→ **SUPPLIED TEXT**:
The Central Bank of Mexico back in 2014 declared its negative attitude to cryptocurrencies and reiterated it in a statement of 2017. In March 2019, the Bank of Mexico released CIRCULAR 4/2019, envisaged by the Fintech Law. According to these rules, each company willing to conduct transactions with "virtual assets" must obtain permission from the central bank.

According to the CNBV's Resolution of 10 September 2018, crypto-business will have to get registered starting in September 2019.

In parallel with the implementation of the restrictive policy on crypto-business, Mexican regulators spoke quite positively about blockchain and initiated projects to encourage its development and implementation in various areas. For example, since September 2017, the government's Blockchain HACKMX project has operated in Mexico, aimed at combating corruption in public procurement using blockchain technology.

Neutral Political Environment
5.0 points
Mexico's main institutionalized political actors are rather negative about the crypto-industry. The parliament, government agencies and the central bank have emphasized the threats posed by the spread of cryptocurrencies and the need to protect the population. Regulators are more positive about blockchain technology itself, taking certain steps to develop and disseminate it. The largest banks are rather neutral, highlighting both positive and negative aspects of cryptocurrency- and blockchain-related projects.
Rather not Enabling Legal Environment
2.81 points
Regulatory Convergence
In Mexico, the Inter institutional Committee of the National Banking and Securities Commission was established to coordinate the activities of various bodies. The norms and standards set by the regulators follow a uniform approach and do not contradict each other.

Definiteness of Legal Regulation
Special legislation covers the operation of ICOs, crypto-wallets and crypto-exchanges. Some of the legal relationships associated with cryptocurrencies and blockchain remain unregulated: mining of cryptocurrencies, legal relations connected with document flow based on blockchain and smart contracts, as well as taxation in the crypto-industry.

→ **INFORMATION SUPPLIED**:
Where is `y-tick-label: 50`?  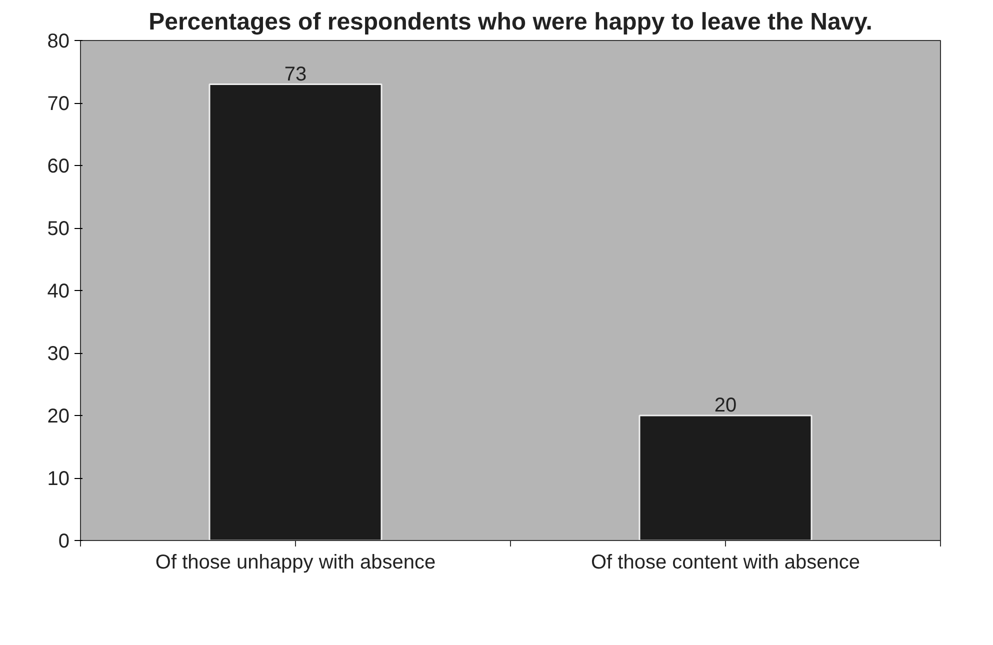 y-tick-label: 50 is located at coordinates (58, 229).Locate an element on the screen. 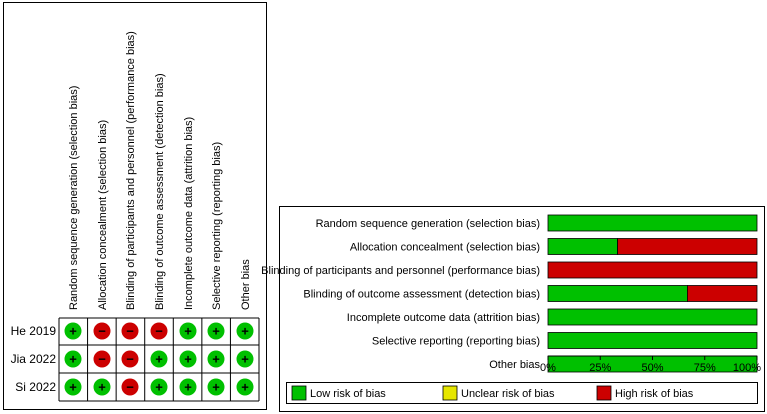 The image size is (767, 414). x-tick-label: 100% is located at coordinates (747, 368).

→ **DIRECTIONS**:
a: Put this sentence from the text on Mexican crypto regulation into Spanish: "The norms and standards set by the regulators follow a uniform approach and do not contradict each other."
b: Print the part of the text on Mexican crypto regulation from "Neutral Political Environment" up to and including "and blockchain-related projects.".
The material has no connection to the text about Mexico's approach to cryptocurrency.

→ **WRITTEN ANSWERS**:
a: Las normas y los estándares establecidos por los reguladores siguen un enfoque uniforme y no se contradicen entre sí.

b:
Neutral Political Environment
5.0 points
Mexico's main institutionalized political actors are rather negative about the crypto-industry. The parliament, government agencies and the central bank have emphasized the threats posed by the spread of cryptocurrencies and the need to protect the population. Regulators are more positive about blockchain technology itself, taking certain steps to develop and disseminate it. The largest banks are rather neutral, highlighting both positive and negative aspects of cryptocurrency- and blockchain-related projects.